When the club closed, Moore and several of her friends left together in a white Cadillac. As the car slowed to turn into a gas station, another car pulled up next to it and a man, described as bald and Hispanic, leaned out of the front passenger window and fired shots. Two of the gunshots hit Moore.
Peralta fled the state after Moore’s death and was arrested weeks later in New Orleans. Peralta did not testify at trial and his defense centered solely on his alibi, according to Coursey’s April order granting a new trial.
According to Coursey’s order Thursday dismissing charges against Peralta, the U.S. Attorney’s Office, along with several federal agencies, formed a task force in 2006 to investigate and prosecute members of the Sur-13 gang in metro Atlanta. The creation of the task force was not connected to Moore’s killing.
During the its investigation, the task force discovered that four young members of a rival gang were present during the shooting that killed Moore. Two of the four members, Isaac “Lil Pinto” Alamia and Gehovany “Cartoon” Salazar, testified before a grand jury and also swore in affidavits obtained by Peralta’s attorneys that they were in the car with the shooter, identified as Daniel “Vago” Cortes, when Moore was shot twice and died. Cortes has since died, according to case filings. He was killed by a rival gang.
Blalock said he and Williams traveled to prisons in Atlanta, Kentucky, North Carolina and Virginia to obtain affidavits from Alamia and Salazar and others.
Two DeKalb County jail inmates who testified at Peralta’s trial that Peralta had told them he shot Moore to keep her from telling his pregnant girlfriend about their relationship recanted, as referenced by Burton.

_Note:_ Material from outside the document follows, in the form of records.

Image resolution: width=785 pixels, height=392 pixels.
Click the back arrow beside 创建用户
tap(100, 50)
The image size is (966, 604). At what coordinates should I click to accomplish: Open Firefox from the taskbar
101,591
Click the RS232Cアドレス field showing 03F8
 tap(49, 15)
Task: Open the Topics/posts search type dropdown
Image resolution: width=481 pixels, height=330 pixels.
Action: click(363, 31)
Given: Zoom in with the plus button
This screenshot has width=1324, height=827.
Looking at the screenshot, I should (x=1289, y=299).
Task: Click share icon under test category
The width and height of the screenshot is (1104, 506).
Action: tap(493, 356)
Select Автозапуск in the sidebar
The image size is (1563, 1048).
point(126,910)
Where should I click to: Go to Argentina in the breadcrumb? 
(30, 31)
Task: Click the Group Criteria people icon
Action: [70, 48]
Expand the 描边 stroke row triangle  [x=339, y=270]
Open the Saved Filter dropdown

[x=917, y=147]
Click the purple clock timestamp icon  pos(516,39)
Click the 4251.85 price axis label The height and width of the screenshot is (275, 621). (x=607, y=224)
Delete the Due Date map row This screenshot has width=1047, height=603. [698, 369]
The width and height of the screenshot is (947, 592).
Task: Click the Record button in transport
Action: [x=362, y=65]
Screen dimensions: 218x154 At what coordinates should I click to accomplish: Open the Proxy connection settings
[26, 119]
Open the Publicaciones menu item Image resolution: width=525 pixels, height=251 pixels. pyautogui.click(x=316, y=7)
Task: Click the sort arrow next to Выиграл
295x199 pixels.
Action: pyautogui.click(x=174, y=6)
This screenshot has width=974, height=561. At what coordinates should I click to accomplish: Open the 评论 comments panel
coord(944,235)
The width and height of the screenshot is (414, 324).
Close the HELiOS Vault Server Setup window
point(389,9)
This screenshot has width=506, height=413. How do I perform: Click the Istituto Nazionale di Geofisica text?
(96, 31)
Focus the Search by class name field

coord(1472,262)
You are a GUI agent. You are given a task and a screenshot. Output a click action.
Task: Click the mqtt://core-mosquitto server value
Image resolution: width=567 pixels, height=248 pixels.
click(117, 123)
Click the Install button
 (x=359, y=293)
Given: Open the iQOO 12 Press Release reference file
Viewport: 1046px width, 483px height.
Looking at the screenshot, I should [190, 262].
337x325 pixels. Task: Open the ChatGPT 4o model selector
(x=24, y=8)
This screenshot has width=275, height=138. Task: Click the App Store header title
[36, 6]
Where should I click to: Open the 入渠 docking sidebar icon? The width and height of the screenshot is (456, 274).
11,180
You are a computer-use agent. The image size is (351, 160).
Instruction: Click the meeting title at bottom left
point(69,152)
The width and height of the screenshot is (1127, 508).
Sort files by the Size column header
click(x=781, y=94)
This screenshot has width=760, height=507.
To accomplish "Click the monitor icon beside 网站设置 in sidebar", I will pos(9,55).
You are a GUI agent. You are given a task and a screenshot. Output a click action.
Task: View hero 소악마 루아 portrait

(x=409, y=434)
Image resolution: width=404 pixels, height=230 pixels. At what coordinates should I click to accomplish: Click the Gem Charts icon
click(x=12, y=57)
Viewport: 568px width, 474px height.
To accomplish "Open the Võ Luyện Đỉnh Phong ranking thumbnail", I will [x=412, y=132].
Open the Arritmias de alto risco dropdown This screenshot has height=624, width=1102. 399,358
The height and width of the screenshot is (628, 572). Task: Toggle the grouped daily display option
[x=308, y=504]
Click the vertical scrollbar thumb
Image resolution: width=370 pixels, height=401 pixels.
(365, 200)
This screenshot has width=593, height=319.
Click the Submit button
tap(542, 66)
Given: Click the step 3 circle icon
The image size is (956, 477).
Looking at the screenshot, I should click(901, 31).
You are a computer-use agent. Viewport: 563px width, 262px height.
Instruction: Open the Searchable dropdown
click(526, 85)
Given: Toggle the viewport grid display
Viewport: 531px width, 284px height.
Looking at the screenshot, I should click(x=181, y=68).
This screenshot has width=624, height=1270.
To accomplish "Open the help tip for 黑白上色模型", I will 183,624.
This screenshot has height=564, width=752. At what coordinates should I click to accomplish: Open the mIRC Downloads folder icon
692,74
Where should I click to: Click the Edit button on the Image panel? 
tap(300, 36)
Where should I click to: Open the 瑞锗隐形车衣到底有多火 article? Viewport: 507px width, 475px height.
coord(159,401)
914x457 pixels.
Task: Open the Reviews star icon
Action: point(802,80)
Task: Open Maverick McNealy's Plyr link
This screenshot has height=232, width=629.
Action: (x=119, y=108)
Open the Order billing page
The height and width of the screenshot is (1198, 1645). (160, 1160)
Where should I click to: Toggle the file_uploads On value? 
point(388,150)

“At the hearing on Peralta’s first Motion for New Trial, one of the inmates, Jeffrey Anderson, testified that they both had lied during the trial to obtain a better deal on their own charges,” Coursey’s April order stated. “The other inmate, Keith Ford, invoked his Fifth Amendment privilege and declined to testify.”
Coursey determined that the new evidence met all six requirements for a new trial as mandated by Timberlake v. State, 246 Ga. 488 (1980), including newness and materiality.